2. Lowbush blueberries (V. angustifolium, Zone 3-6) are super-hardy, making them great for gardeners who live where winter temperatures regularly plummet below zeo. In contrast to tall high-bush varieties, ground-hugging low-bush stems grow a mere six to eighteen inches high as they spread by underground runners. The berries themselves are small and sweet, with a powdery, sky blue bloom. A few varieties of lowbush blueberries such as 'Top Hat' have been selected and bred, but wild seedlings simply called low bush blueberries are what are mostly available at nurseries. This means that fruit flavor and appearance, and plant size will vary from one seedling to the next.
3. Half-high blueberries were born when growers married the large berry size of high-bush blueberries to the cold-hardiness of low-bush.

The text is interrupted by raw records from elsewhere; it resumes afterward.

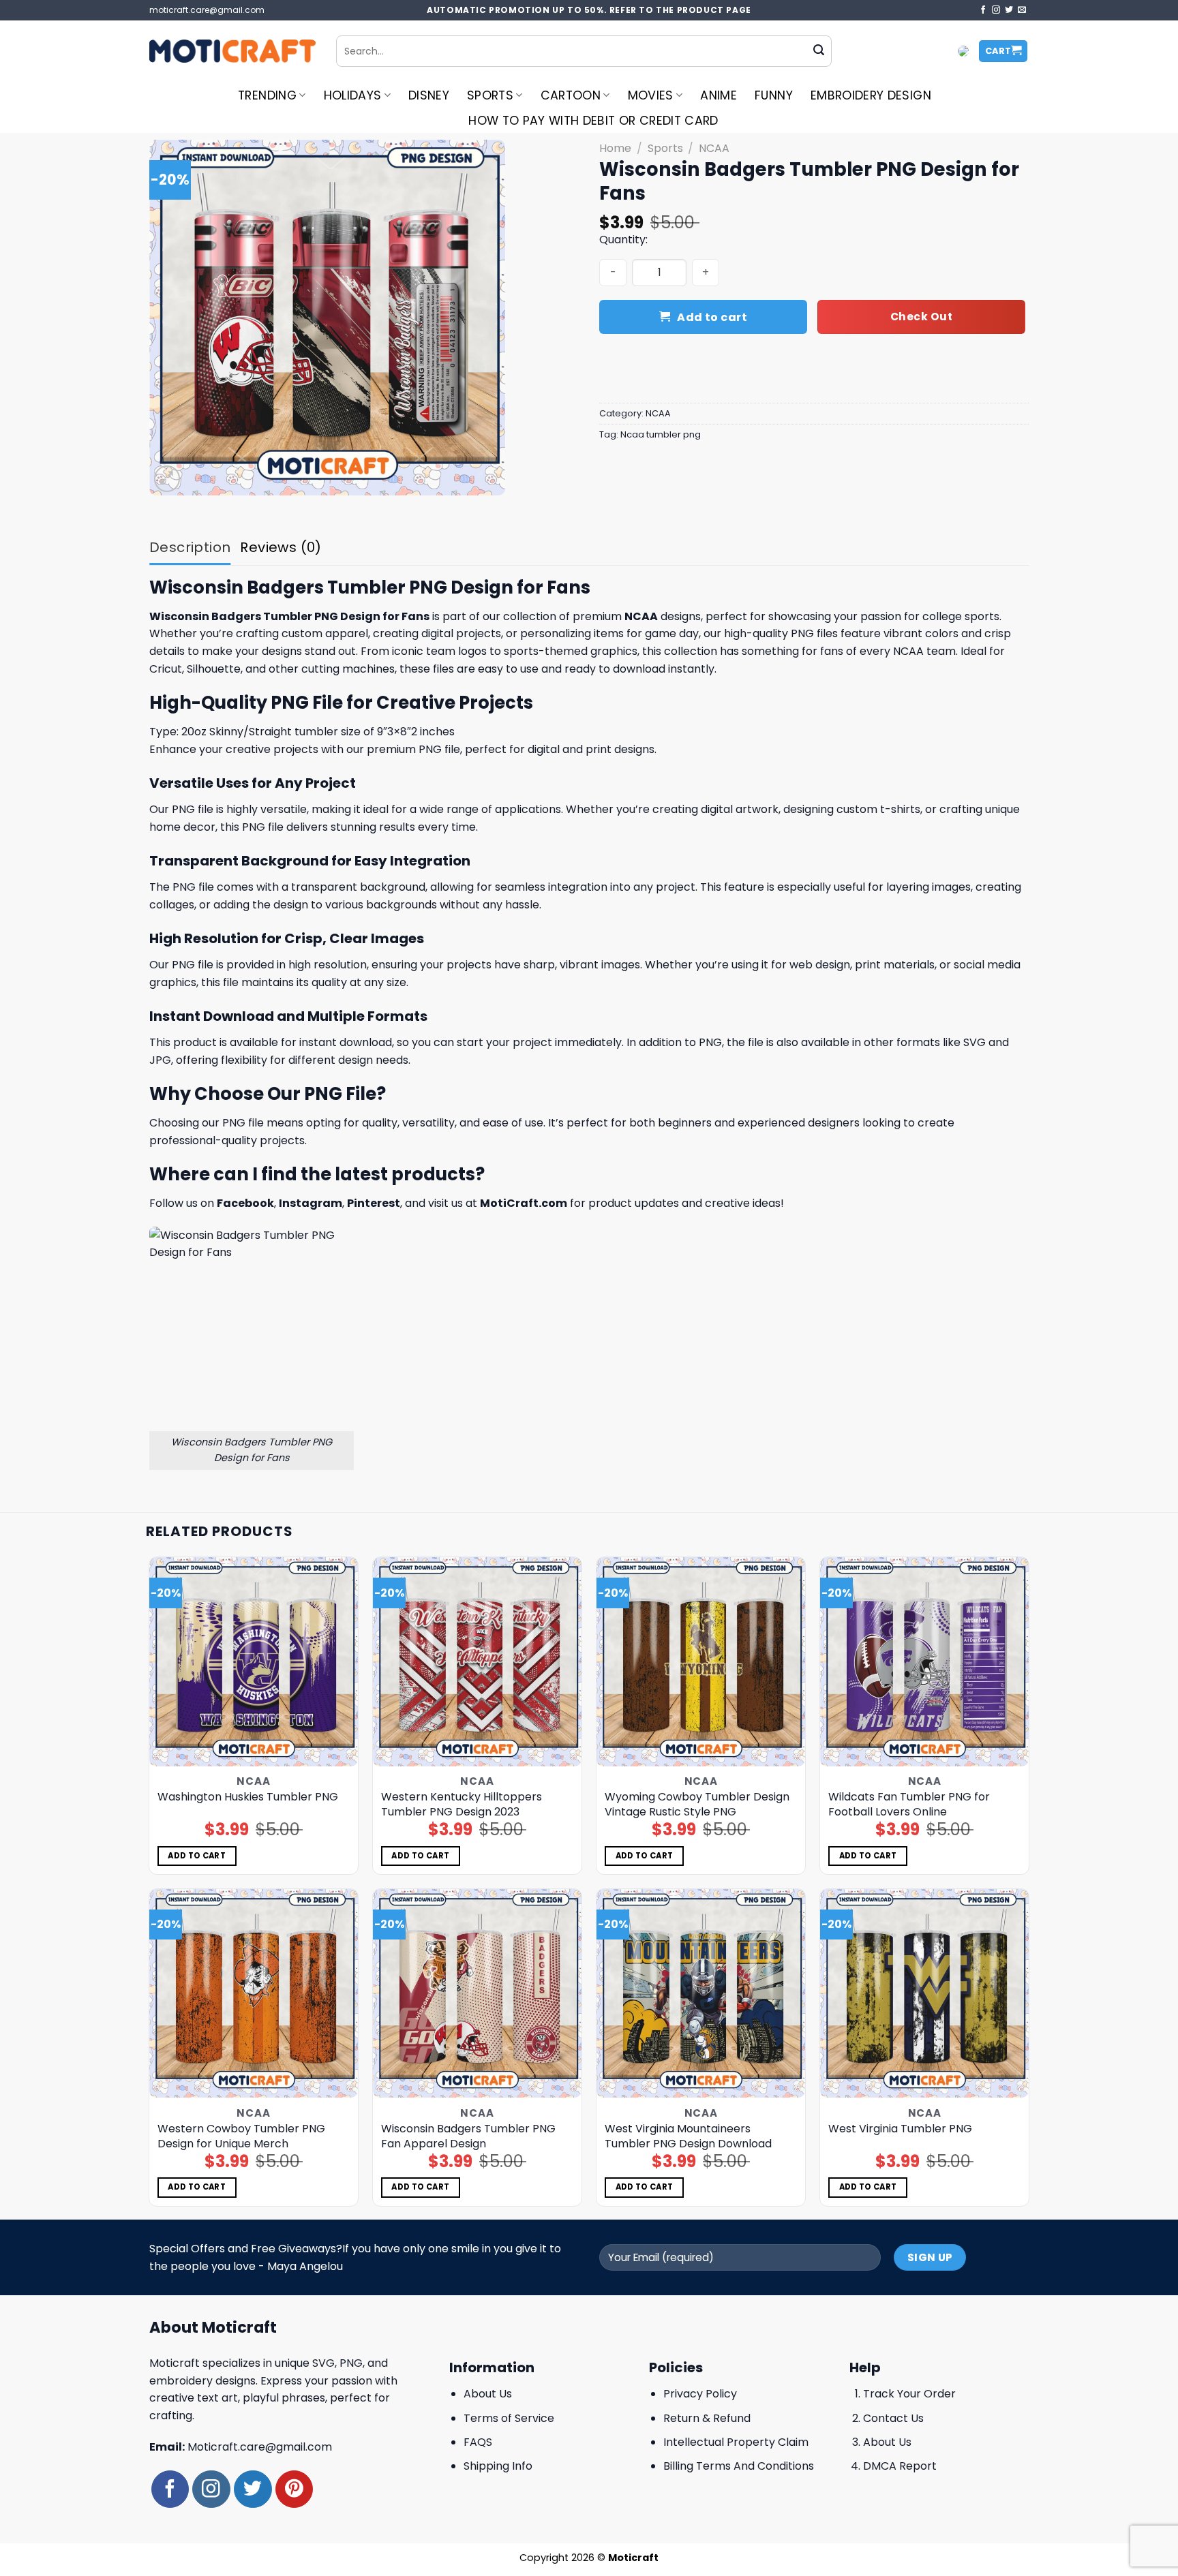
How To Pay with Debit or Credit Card (593, 120)
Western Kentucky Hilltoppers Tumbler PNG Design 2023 (461, 1805)
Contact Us (893, 2418)
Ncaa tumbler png (660, 434)
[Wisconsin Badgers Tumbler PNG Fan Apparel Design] (477, 1993)
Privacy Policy (700, 2394)
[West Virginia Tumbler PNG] (924, 1993)
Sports (490, 95)
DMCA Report (900, 2466)
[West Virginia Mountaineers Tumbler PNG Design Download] (701, 1993)
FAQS (478, 2442)
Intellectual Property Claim (736, 2442)
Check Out (921, 316)
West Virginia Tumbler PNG (900, 2128)
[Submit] (818, 51)
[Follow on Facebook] (983, 10)
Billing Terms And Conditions (738, 2466)
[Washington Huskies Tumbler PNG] (254, 1661)
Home (615, 148)
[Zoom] (167, 478)
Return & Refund (707, 2418)
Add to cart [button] (197, 1855)
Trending (267, 95)
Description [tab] (189, 547)
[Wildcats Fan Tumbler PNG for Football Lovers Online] (924, 1661)
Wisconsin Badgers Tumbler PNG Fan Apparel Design (468, 2136)
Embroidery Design (871, 95)
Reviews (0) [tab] (280, 547)
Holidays (353, 95)
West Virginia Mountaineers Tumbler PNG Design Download (688, 2136)
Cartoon (571, 95)
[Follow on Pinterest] (294, 2489)
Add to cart (712, 317)
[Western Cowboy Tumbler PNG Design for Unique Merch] (254, 1993)
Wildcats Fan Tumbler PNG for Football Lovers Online (909, 1805)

The plants don't grow as tall as high-bush, nor do they spread by underground runners. Varieties include Friendship, Polaris, Northland, and North-blue.
4. Rabbiteye blueberries (V. ashei, Zones 7 to 9) give southern gardeners another option besides southern high-bush. Typically smaller than high-bush berries, they ripen later in the season. Newer varieties, such as Bonita and Climax, have delectable flavor and cross-pollinate each other well. Rabbiteye bushes can grow ten or more feet tall, and the plants are less finicky about their soil than other kinds of blueberries.